#### Text passage:
↓

BHP hits record copper and iron ore output, boosts Escondida growth, advances Jansen potash, and maintains ESG momentum amid global headwinds

BHP reports record copper and iron ore production in its FY25 operational review, highlighting growth in Chile, Western Australia, and potash development in Canada.

Global mining major BHP has defied a volatile operating environment to post record production in both copper and iron ore for the nine months ending 31 March 2025, underscoring the resilience of its operations and the strategic momentum behind its key growth and sustainability initiatives.

The company’s Operational Review details standout production figures, strategic investments in future-facing commodities, and progress on decarbonisation and workforce diversity—all while navigating adverse weather events and global macroeconomic headwinds.

Copper surges past 1.5Mt on Escondida strength

BHP reported a 10 percent increase in total copper output year-on-year, reaching 1.5 million tonnes—a record for the company. The standout contributor was the Escondida operation in Chile, where production rose by 20 percent, bolstered by stronger grades (1.05 percent vs 0.85 percent in FY24), improved concentrator throughput, and continued optimisation of mine sequencing.

Significantly, BHP has extended the expected life of the Los Colorados concentrator beyond FY29, with the associated upgrades and operational measures forecast to deliver an additional ~400,000 tonnes of copper between FY27 and FY31. This lifts the medium-term guidance to 900–1,000 ktpa—an important signal to markets watching global copper supply-demand dynamics amid the energy transition.

↑

#### What you need to do:
Copy the BHP production report again, starting at the words "Significantly, BHP has" and stopping after "the energy transition.", and replace "medium-term" with "long-term".

#### Dataset section:
↓

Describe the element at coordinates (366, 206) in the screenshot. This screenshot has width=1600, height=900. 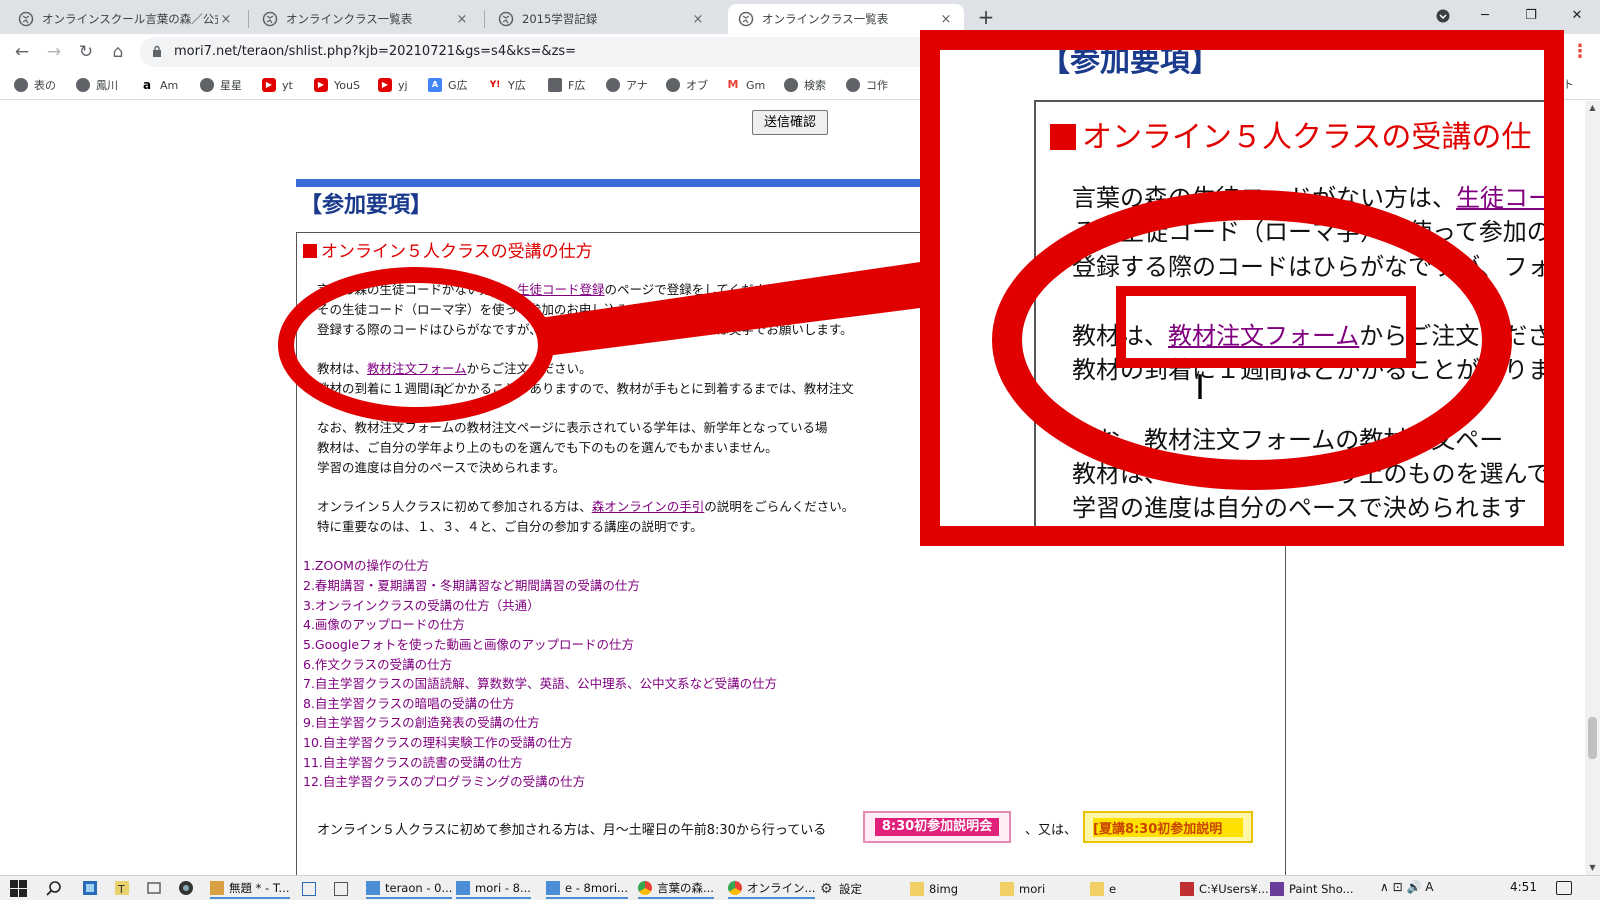
I see `section-title: 【参加要項】` at that location.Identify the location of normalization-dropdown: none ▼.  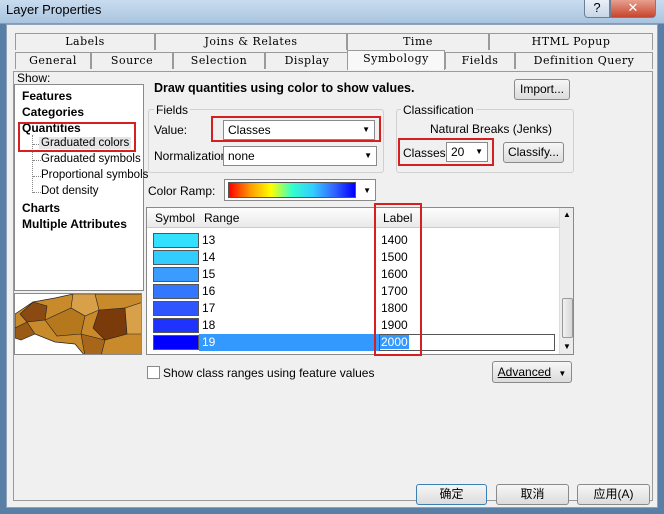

↑

#### Solution for this task:
Significantly, BHP has extended the expected life of the Los Colorados concentrator beyond FY29, with the associated upgrades and operational measures forecast to deliver an additional ~400,000 tonnes of copper between FY27 and FY31. This lifts the long-term guidance to 900–1,000 ktpa—an important signal to markets watching global copper supply-demand dynamics amid the energy transition.